# What Mobile OS do you prefer?



## VVoltz (Jan 7, 2012)

I'm curious to what side the community leans towards here at GBATemp. I listed the OSs alphabetically, you know for fairness. There are some other ones out there like Samsung's bada or Windows Mobile 6.5 but these are the biggest ones at the current state of the market.

Cast your vote and let your voice be heard!

VVoltz out.


----------



## iFish (Jan 7, 2012)

I voted for iOS only since I didn't buy my Galaxy Nexus yet and I have the most experience with me.


----------



## VVoltz (Jan 7, 2012)

What made you chose that one? You are a heavy iOS user, you have an iPod too, right?


----------



## DinohScene (Jan 7, 2012)

Symbian S60


----------



## iFish (Jan 7, 2012)

VVoltz said:


> What made you chose that one? You are a heavy iOS user, you have an iPod too, right?


Well, I've been using iOS for years. Since 1.1.3.

I have pretty much only iOS devices in the house in terms of mobile OSes(We also have a Palm Trio). But iOS is what I've used most


----------



## ProtoKun7 (Jan 7, 2012)

Android by a wide margin. iOS is alright but no comparison.


----------



## rockstar99 (Jan 7, 2012)

Android by a country mile.


----------



## Satangel (Jan 7, 2012)

rockstar99 said:


> Android by a country mile.


QFT, although the rooting/custom ROMs scene is incredibly confusing.


----------



## ProtoKun7 (Jan 7, 2012)

rockstar99 said:


> Android by a country mile.


I'd nearly used the same expression myself.


----------



## SifJar (Jan 7, 2012)

Satangel said:


> rockstar99 said:
> 
> 
> > Android by a country mile.
> ...


Perhaps at first, but once you understand the basic concepts, it's not that tricky.


----------



## Haloman800 (Jan 7, 2012)

Android all the way. I have all my pictures, videos, etc. Automatically backed up with Dropbox as soon as I take them. I also have a program that backs up my texts/phone records every day at 11:00pm, then the other program sends it to Dropbox. I can also restore the backups. I have an adblocker installed, free wifi tether with 4G, all my emails together, my voicemail is transcribed to text & I can hear/read it on my computer, can play emulators (Gameboy, GBC, GBA, NES, SNES, N64 & PSX Even) With WiiMote, mirroring to an HDTV via HDMI.. It's fabulous.


----------



## emigre (Jan 7, 2012)

Blackberry because I enjoy summer rioting.


----------



## Wombo Combo (Jan 7, 2012)

iOS because of the much better game selection.


----------



## ZAFDeltaForce (Jan 7, 2012)

iOS because I've been using it for a long time now


----------



## ThePowerOutage (Jan 7, 2012)

Android is my favorite, though iOS is the most user friendly (And therefore, the most restricted).


----------



## spotanjo3 (Jan 7, 2012)

iPhone is much better. It is not an opinion but a fact for some reasons.


----------



## ProtoKun7 (Jan 7, 2012)

RockmanForte said:


> iPhone is much better. It is *not an opinion but a fact* for some reasons.


lol wat


----------



## kthnxshwn (Jan 7, 2012)

RockmanForte said:


> iPhone is much better. It is not an opinion but a fact for some reasons.
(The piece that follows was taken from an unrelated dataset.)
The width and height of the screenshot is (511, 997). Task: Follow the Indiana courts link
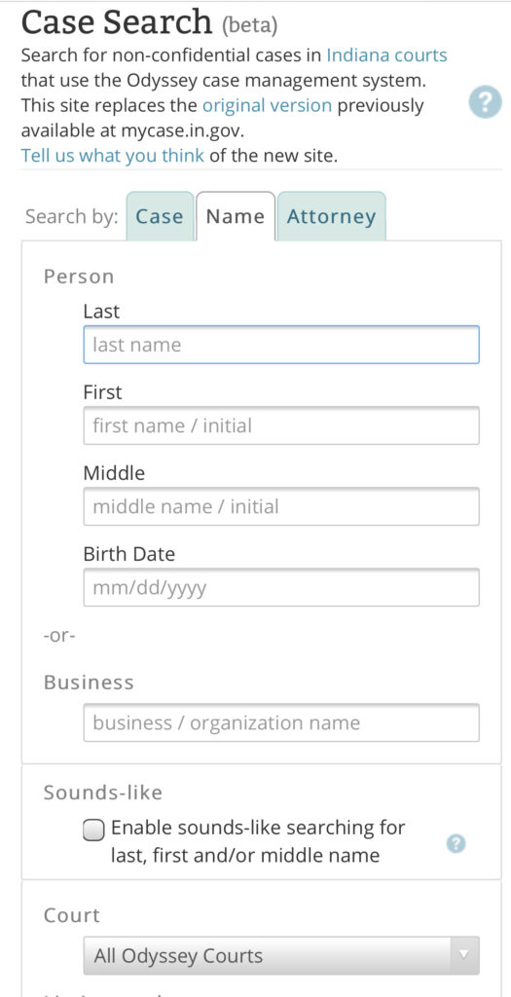[x=386, y=55]
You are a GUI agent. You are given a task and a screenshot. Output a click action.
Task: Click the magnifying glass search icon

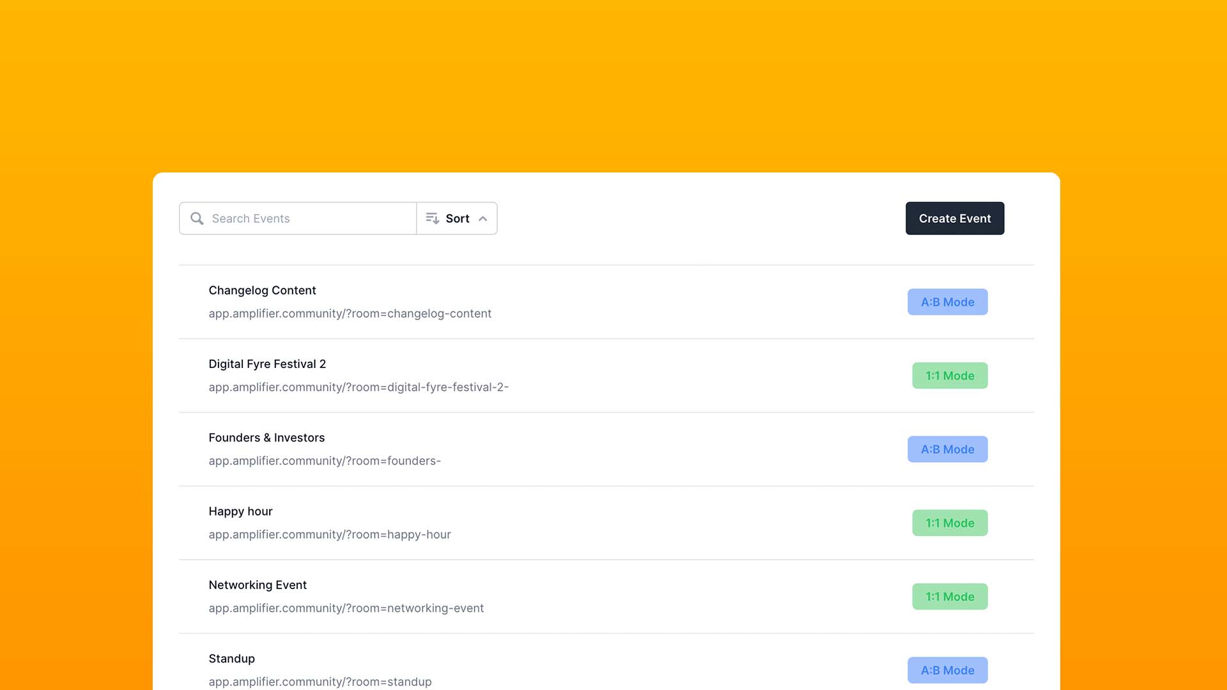pos(197,219)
Your last sentence contradicts itself.


----------



## YayMii (Jan 7, 2012)

Voted on Android.


----------



## VVoltz (Jan 7, 2012)

emigre said:


> Blackberry because I enjoy summer rioting.


LOOOL, but you didn't vote!


----------



## Originality (Jan 7, 2012)

I've used Android. I've used iOS. iOS is buggy. Android is buggy. Both have a bajillion useless apps and a handful of good apps.

In the end, it comes down to experience, and I have better experiences with Android than iOS. Android have had the notification bar and widgets since the early days, where as iOS was far too slow to implement it. Not to mention Flash support and expandable media support (microSD ftw).


----------



## Tom Bombadildo (Jan 7, 2012)

Voted for Android. I first started out with iOS and had no complaints. Then Android came out and I assumed iOS was still the best thing since sliced cheese, at least until I got my official first Android device. I loved the customization of it and the variety of choices in terms of device you can have. Not only that, but most don't cost a leg and a half for a decent one. I currently have an HTC Evo 4G and an HP Touchpad with CM7 and I don't think I'll ever go back to iOS, it's too bland and the same.


----------



## Jakob95 (Jan 7, 2012)

ThePowerOutage said:


> Android is my favorite, though iOS is the most user friendly (And therefore, the most restricted).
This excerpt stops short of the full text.